Lengths of the lattice vectors have to satisfy \(\vert\boldsymbol{a}_1^s\vert < \vert\boldsymbol{a}_2^s\vert < \vert\boldsymbol{a}_3^s\vert\) for the primitive cell in the standard form.

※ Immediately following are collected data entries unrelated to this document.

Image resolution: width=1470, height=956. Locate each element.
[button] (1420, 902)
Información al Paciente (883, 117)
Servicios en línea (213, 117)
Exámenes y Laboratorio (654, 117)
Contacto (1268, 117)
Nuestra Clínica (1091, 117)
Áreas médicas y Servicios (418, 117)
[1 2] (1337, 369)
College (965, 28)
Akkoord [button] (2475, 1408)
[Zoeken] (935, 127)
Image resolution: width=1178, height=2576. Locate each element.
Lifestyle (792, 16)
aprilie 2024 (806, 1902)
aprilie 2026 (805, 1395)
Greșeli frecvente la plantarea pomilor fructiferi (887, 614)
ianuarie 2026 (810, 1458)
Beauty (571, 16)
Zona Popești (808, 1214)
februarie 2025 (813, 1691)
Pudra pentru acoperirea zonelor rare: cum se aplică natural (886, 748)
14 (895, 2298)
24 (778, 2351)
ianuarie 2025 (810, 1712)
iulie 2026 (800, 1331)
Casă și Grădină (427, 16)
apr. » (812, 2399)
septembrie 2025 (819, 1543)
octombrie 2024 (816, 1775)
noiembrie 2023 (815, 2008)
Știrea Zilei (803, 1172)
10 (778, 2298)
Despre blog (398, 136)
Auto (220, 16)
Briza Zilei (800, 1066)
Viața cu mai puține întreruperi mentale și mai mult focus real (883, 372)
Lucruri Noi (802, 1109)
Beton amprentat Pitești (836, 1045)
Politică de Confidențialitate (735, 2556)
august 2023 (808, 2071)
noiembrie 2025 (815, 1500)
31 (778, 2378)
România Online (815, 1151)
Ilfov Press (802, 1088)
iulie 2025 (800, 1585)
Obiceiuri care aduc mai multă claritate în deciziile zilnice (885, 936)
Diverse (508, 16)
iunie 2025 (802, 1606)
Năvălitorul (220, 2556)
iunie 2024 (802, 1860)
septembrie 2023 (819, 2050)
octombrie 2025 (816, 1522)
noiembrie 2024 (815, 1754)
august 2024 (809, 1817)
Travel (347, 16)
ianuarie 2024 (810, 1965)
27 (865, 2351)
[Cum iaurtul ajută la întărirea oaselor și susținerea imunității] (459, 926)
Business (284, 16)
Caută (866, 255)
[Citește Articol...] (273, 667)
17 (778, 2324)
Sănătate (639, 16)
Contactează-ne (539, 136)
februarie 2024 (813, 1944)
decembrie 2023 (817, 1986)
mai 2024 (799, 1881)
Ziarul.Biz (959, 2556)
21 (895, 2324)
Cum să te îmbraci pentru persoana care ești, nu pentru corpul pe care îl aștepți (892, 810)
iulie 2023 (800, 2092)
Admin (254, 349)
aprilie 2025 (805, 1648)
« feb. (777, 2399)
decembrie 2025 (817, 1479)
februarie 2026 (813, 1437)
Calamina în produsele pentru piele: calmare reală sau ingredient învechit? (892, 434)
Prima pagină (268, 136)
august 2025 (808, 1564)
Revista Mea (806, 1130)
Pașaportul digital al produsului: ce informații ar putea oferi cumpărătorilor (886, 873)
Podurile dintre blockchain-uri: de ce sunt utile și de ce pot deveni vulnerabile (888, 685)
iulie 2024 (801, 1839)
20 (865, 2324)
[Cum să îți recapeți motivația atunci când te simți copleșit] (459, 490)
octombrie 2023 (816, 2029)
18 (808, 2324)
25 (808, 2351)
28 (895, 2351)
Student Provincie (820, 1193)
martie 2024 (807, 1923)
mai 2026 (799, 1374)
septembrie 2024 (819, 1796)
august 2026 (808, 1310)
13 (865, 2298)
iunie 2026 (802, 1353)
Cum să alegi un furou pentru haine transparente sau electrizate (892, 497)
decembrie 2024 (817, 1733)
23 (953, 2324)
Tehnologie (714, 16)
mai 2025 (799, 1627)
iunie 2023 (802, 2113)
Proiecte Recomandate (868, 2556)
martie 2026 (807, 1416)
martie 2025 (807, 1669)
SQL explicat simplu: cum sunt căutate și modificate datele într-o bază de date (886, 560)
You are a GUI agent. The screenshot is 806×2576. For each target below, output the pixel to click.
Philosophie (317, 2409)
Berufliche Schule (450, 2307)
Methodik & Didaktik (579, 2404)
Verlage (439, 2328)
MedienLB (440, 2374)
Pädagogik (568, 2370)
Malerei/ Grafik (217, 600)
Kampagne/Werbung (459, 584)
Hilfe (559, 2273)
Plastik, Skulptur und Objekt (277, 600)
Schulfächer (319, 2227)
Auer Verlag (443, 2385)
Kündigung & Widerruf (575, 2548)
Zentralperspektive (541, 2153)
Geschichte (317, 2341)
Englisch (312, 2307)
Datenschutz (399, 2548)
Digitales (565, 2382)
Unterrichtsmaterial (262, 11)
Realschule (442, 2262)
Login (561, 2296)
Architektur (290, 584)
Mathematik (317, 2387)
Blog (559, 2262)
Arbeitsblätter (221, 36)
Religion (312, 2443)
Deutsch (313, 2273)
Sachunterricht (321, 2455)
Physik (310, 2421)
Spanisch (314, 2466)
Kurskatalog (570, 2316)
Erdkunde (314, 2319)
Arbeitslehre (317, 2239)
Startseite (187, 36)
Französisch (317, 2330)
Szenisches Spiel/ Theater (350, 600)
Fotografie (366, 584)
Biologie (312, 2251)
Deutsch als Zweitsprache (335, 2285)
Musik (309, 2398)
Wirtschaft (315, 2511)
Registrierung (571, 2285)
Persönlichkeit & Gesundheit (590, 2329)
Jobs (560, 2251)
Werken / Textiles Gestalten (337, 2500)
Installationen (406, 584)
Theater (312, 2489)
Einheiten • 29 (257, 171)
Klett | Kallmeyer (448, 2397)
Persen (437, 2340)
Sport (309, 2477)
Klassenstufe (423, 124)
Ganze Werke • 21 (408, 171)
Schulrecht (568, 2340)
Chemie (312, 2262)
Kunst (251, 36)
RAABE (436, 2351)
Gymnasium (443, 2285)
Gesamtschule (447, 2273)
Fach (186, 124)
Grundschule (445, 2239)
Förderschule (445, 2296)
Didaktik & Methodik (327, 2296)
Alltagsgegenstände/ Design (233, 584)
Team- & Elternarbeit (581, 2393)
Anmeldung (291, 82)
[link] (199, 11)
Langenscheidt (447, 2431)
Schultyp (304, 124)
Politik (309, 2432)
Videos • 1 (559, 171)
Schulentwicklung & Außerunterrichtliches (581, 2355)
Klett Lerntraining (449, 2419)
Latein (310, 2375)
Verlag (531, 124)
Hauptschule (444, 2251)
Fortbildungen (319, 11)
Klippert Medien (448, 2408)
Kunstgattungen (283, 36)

If \(\vert \boldsymbol{a}_3\vert > \vert \boldsymbol{a}_2\vert > \vert \boldsymbol{a}_1\vert\), then

\[(\boldsymbol{a}_1^s, \boldsymbol{a}_2^s, \boldsymbol{a}_3^s) = (\boldsymbol{a}_1, \boldsymbol{a}_2, \boldsymbol{a}_3)\]

and

\[\begin{split}\boldsymbol{S} = \begin{pmatrix} 1 & 0 & 0 \\ 0 & 1 & 0 \\ 0 & 0 & 1 \end{pmatrix} \qquad \boldsymbol{S}^{-1} = \begin{pmatrix} 1 & 0 & 0 \\ 0 & 1 & 0 \\ 0 & 0 & 1 \end{pmatrix}\end{split}\]
If \(\vert \boldsymbol{a}_3\vert > \vert \boldsymbol{a}_1\vert > \vert \boldsymbol{a}_2\vert\), then

\[(\boldsymbol{a}_1^s, \boldsymbol{a}_2^s, \boldsymbol{a}_3^s) = (-\boldsymbol{a}_2, -\boldsymbol{a}_1, -\boldsymbol{a}_3)\]

and

\[\begin{split}\boldsymbol{S} = \begin{pmatrix} 0 & -1 & 0 \\ -1 & 0 & 0 \\ 0 & 0 & -1 \end{pmatrix} \qquad \boldsymbol{S}^{-1} = \begin{pmatrix} 0 & -1 & 0 \\ -1 & 0 & 0 \\ 0 & 0 & -1 \end{pmatrix}\end{split}\]
If \(\vert \boldsymbol{a}_2\vert > \vert \boldsymbol{a}_3\vert > \vert \boldsymbol{a}_1\vert\), then

\[(\boldsymbol{a}_1^s, \boldsymbol{a}_2^s, \boldsymbol{a}_3^s) = (-\boldsymbol{a}_1, -\boldsymbol{a}_3, -\boldsymbol{a}_2)\]

and

\[\begin{split}\boldsymbol{S} = \begin{pmatrix} -1 & 0 & 0 \\ 0 & 0 & -1 \\ 0 & -1 & 0 \end{pmatrix} \qquad \boldsymbol{S}^{-1} = \begin{pmatrix} -1 & 0 & 0 \\ 0 & 0 & -1 \\ 0 & -1 & 0 \end{pmatrix}\end{split}\]
If \(\vert \boldsymbol{a}_2\vert > \vert \boldsymbol{a}_1\vert > \vert \boldsymbol{a}_3\vert\), then

\[(\boldsymbol{a}_1^s, \boldsymbol{a}_2^s, \boldsymbol{a}_3^s) = (\boldsymbol{a}_3, \boldsymbol{a}_1, \boldsymbol{a}_2)\]

and

\[\begin{split}\boldsymbol{S} = \begin{pmatrix} 0 & 1 & 0 \\ 0 & 0 & 1 \\ 1 & 0 & 0 \end{pmatrix} \qquad \boldsymbol{S}^{-1} = \begin{pmatrix} 0 & 0 & 1 \\ 1 & 0 & 0 \\ 0 & 1 & 0 \end{pmatrix}\end{split}\]
If \(\vert \boldsymbol{a}_1\vert > \vert \boldsymbol{a}_3\vert > \vert \boldsymbol{a}_2\vert\), then

\[(\boldsymbol{a}_1^s, \boldsymbol{a}_2^s, \boldsymbol{a}_3^s) = (\boldsymbol{a}_2, \boldsymbol{a}_3, \boldsymbol{a}_1)\]

and

\[\begin{split}\boldsymbol{S} = \begin{pmatrix} 0 & 0 & 1 \\ 1 & 0 & 0 \\ 0 & 1 & 0 \end{pmatrix} \qquad \boldsymbol{S}^{-1} = \begin{pmatrix} 0 & 1 & 0 \\ 0 & 0 & 1 \\ 1 & 0 & 0 \end{pmatrix}\end{split}\]
If \(\vert \boldsymbol{a}_1\vert > \vert \boldsymbol{a}_2\vert > \vert \boldsymbol{a}_3\vert\), then

\[(\boldsymbol{a}_1^s, \boldsymbol{a}_2^s, \boldsymbol{a}_3^s) = (-\boldsymbol{a}_3, -\boldsymbol{a}_2, -\boldsymbol{a}_1)\]

and

\[\begin{split}\boldsymbol{S} = \begin{pmatrix} 0 & 0 & -1 \\ 0 & -1 & 0 \\ -1 & 0 & 0 \end{pmatrix} = \boldsymbol{S}^{-1} = \begin{pmatrix} 0 & 0 & -1 \\ 0 & -1 & 0 \\ -1 & 0 & 0 \end{pmatrix}\end{split}\]

Note

All six changes of the cell preserve the handiness of the original one.

Edge cases#

If \(a = b \ne c\) or \(a = c \ne b\) or \(b = c \ne a\), then the lattice is Tetragonal (TET).

If \(a = b = c\), then the lattice is Cubic (CUB).